[Provided text Boundary: Start]

The Pan American Health Organization estimates that approximately 8 million people in Latin America are infected, resulting in about 12,000 deaths per year. The U.S. Centers for Disease Control and Prevention (CDC) estimates that approximately 300,000 people within the U.S.—predominantly immigrants from high-risk areas of Latin America—are infected. Human cases acquired in Texas are uncommon.

The T. cruzi parasite is naturally transmitted in the feces of blood-feeding triatomine bugs (also called reduviid bugs, kissing bugs, or cone-nosed bugs). The triatomine bug vectors usually become infected after feeding on an infected animal or, more rarely, a person. After the organism reproduces in the bug, it can spread to people if the infected bug defecates while feeding on them, usually while the person is sleeping at night, and the person accidently rubs the feces into the bite wound, an open cut, or a mucous membrane.

People also can become infected through:

  • congenital transmission (from a pregnant woman to her baby)
  • blood transfusion
  • organ transplantation
  • consumption of beverages or uncooked food contaminated with feces from infected bugs
  • accidental laboratory exposure

Chagas disease is not transmitted from person to person like a cold or the flu or through casual contact with infected people or animals.

There are two phases of Chagas disease: acute and chronic. Both phases can be symptom-free or life-threatening.

The acute phase of disease occurs during approximately the first 8 weeks of infection. Symptoms, if present, may include:

  • fever
  • malaise
  • body aches
  • rash
  • headache
  • loss of appetite
  • vomiting
  • diarrhea
  • a localized swelling (“chagoma”) where the parasite entered the body

People with acute illness may also have mild enlargement of the liver or spleen and swollen lymph nodes, among other less-common findings. The most recognized marker of acute Chagas disease is called Romaña's sign, a swelling of the eyelids on the side of the face near the bite wound or where bug feces were deposited into the eye or accidentally rubbed into the eye. Symptoms of acute illness can last weeks to months and then disappear, even with out treatment. The acute phase of disease may go unnoticed because it often causes no symptoms or only mild symptoms.

The chronic phase of disease follows the acute phase and includes an asymptomatic form (“indeterminate” or “latent” infection) and a symptomatic form. The majority of people in the chronic phase will remain symptom-free for life, but 20-30% will develop symptomatic illness, including:

  • an enlarged heart (cardiomyopathy), heart failure, altered heart rate or rhythm, or sudden death
  • an enlarged esophagus (megaesophagus) or enlarged colon(megacolon), which can cause difficulties eating or having bowel movements

Medical Evaluation and Treatment
If you think you have Chagas disease, have been exposed to a triatomine bug, or share risk factors with a family member who has Chagas disease, contact your medical provider. Your medical provider will conduct a thorough physical exam, ask you about risk factors for infection, especially travel to areas where Chagas disease is common, evaluate your heart rhythm, and order blood tests to determine if you have been infected. If tests show that you are infected, drugs are available for treatment, however a cure is not always possible. These drugs may cause significant side effects that some people may not tolerate.

[Provided text Boundary: End]
[Data extracts Boundary: Start]

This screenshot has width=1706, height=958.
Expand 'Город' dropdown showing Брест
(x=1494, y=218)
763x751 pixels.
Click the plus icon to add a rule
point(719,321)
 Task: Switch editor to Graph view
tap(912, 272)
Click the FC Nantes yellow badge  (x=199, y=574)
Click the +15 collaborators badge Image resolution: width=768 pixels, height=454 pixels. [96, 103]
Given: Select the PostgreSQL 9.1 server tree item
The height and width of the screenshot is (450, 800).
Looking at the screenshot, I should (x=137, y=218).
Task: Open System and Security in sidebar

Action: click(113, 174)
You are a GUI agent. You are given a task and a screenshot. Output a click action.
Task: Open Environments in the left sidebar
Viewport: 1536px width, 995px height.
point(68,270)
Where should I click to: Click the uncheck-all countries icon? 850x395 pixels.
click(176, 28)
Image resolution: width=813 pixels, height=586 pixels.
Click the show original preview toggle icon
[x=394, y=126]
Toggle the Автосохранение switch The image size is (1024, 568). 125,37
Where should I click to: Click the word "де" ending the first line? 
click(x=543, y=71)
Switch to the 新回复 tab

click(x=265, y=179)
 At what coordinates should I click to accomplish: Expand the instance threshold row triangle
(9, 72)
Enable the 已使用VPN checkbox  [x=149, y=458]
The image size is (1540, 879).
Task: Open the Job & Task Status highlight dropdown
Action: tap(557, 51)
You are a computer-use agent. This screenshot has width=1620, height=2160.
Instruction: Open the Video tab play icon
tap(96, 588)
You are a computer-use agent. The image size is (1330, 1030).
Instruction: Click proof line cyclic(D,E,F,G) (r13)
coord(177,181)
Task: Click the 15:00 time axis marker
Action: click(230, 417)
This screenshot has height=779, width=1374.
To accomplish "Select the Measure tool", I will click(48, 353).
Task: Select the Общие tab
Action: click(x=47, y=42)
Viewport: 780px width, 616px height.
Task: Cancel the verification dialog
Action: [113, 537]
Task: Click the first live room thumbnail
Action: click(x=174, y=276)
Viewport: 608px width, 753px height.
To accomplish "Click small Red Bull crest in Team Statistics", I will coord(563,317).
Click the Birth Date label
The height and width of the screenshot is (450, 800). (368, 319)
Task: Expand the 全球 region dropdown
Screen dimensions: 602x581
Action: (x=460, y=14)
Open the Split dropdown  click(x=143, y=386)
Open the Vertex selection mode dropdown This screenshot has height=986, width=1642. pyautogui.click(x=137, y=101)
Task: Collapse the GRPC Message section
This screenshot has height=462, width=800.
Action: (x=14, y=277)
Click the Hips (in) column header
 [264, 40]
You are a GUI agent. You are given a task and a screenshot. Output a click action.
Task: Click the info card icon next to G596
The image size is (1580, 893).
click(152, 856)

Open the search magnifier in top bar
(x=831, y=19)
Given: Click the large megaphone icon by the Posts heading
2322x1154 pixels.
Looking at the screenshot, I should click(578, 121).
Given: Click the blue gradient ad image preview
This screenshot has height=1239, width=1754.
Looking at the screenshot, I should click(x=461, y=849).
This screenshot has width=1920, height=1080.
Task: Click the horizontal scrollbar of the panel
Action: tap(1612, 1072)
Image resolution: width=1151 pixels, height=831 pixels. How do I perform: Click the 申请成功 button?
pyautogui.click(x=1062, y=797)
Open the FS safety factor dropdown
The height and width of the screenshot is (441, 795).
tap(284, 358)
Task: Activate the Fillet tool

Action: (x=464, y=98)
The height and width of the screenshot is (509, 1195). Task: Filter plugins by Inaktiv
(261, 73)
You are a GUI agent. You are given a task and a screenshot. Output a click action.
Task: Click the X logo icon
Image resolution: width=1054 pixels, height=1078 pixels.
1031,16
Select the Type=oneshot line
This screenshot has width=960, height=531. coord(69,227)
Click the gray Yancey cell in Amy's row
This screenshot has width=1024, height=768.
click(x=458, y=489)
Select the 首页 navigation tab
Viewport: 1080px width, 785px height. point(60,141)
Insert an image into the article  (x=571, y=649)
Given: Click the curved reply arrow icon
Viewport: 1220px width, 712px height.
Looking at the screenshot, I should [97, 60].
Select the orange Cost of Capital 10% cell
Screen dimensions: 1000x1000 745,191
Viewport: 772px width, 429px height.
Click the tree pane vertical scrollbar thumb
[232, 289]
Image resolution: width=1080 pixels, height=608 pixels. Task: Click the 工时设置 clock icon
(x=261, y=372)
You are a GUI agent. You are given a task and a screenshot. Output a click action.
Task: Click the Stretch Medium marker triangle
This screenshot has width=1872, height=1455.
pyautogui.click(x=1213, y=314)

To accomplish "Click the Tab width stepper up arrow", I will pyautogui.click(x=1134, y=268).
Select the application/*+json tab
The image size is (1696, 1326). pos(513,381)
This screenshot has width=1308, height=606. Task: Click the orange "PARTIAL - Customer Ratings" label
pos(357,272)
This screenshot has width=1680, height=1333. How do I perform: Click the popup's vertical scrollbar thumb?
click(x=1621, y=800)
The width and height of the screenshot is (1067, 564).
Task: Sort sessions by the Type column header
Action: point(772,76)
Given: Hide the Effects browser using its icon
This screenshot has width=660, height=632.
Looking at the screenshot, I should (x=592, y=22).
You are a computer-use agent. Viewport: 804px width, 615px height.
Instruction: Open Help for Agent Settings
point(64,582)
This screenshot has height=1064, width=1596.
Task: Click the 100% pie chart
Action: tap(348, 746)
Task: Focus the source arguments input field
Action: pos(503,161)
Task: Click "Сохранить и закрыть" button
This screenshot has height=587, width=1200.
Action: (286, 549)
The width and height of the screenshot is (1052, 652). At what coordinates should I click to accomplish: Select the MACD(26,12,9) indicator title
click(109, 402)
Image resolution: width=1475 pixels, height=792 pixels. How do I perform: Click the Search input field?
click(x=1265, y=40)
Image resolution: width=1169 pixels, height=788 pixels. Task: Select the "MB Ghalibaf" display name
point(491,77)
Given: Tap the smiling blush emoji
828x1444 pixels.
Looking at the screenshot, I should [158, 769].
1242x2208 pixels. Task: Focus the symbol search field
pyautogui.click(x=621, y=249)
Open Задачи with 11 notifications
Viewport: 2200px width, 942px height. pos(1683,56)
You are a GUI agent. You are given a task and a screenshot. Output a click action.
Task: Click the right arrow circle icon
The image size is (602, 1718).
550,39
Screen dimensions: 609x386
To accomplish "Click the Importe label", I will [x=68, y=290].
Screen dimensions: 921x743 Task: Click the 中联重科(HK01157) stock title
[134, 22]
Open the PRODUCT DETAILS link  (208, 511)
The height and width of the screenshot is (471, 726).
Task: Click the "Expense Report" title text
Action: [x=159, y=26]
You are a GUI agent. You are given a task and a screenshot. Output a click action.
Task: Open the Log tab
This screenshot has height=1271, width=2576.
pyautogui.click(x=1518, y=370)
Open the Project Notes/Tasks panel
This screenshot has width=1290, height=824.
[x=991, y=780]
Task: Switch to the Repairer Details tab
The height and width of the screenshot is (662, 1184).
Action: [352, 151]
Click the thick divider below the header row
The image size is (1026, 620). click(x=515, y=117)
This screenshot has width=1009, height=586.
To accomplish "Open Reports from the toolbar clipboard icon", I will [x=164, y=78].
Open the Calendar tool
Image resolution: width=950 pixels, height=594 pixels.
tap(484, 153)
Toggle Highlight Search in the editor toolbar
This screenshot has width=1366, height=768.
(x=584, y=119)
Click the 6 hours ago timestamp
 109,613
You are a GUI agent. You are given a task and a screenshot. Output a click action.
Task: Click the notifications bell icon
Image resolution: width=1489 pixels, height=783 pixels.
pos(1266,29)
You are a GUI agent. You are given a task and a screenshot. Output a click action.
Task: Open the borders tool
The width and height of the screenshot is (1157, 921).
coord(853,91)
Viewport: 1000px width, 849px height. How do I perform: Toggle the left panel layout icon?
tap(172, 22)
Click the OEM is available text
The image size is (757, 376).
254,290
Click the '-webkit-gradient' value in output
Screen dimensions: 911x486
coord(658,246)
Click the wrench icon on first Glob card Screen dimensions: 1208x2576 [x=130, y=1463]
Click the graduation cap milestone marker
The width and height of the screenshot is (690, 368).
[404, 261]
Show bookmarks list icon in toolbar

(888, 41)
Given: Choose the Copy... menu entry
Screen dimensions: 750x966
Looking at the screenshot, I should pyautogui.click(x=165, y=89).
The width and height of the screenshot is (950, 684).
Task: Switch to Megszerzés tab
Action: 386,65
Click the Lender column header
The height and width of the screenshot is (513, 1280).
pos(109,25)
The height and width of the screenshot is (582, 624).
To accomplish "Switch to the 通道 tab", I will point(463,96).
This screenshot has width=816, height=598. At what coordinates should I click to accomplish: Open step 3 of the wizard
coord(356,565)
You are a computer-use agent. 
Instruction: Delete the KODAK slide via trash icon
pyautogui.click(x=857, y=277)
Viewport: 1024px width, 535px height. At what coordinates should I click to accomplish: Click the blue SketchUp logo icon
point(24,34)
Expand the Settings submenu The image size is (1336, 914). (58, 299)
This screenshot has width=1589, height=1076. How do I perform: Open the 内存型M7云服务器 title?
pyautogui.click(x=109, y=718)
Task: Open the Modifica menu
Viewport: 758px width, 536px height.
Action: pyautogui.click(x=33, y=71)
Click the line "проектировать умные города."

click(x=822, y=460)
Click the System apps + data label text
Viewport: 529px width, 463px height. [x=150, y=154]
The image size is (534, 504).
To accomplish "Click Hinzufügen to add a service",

[Data extracts Boundary: End]

**Questions to answer:**
• 1. Please quote the part of the Chagas disease text that opens with the words containing "The T. cruzi parasite is" and closes with "to her baby)".
• 2. Answer these questions from the Chagas disease text:
(a) About how many deaths per year does infection cause in Latin America?
(b) During approximately how many weeks of infection does the acute phase occur?
(c) What percentage of people in the chronic phase develop symptomatic illness?
• 3. From the Chagas disease text, list every way of infection given after "People also can become infected through".
The material has no connection to the Chagas disease text.

**Solved tasks:**
• 1.
The T. cruzi parasite is naturally transmitted in the feces of blood-feeding triatomine bugs (also called reduviid bugs, kissing bugs, or cone-nosed bugs). The triatomine bug vectors usually become infected after feeding on an infected animal or, more rarely, a person. After the organism reproduces in the bug, it can spread to people if the infected bug defecates while feeding on them, usually while the person is sleeping at night, and the person accidently rubs the feces into the bite wound, an open cut, or a mucous membrane.

People also can become infected through:

  • congenital transmission (from a pregnant woman to her baby)

• 2.
(a) About 12,000
(b) Approximately the first 8 weeks
(c) 20-30%

• 3.
- Congenital transmission (from a pregnant woman to her baby)
- Blood transfusion
- Organ transplantation
- Consumption of beverages or uncooked food contaminated with feces from infected bugs
- Accidental laboratory exposure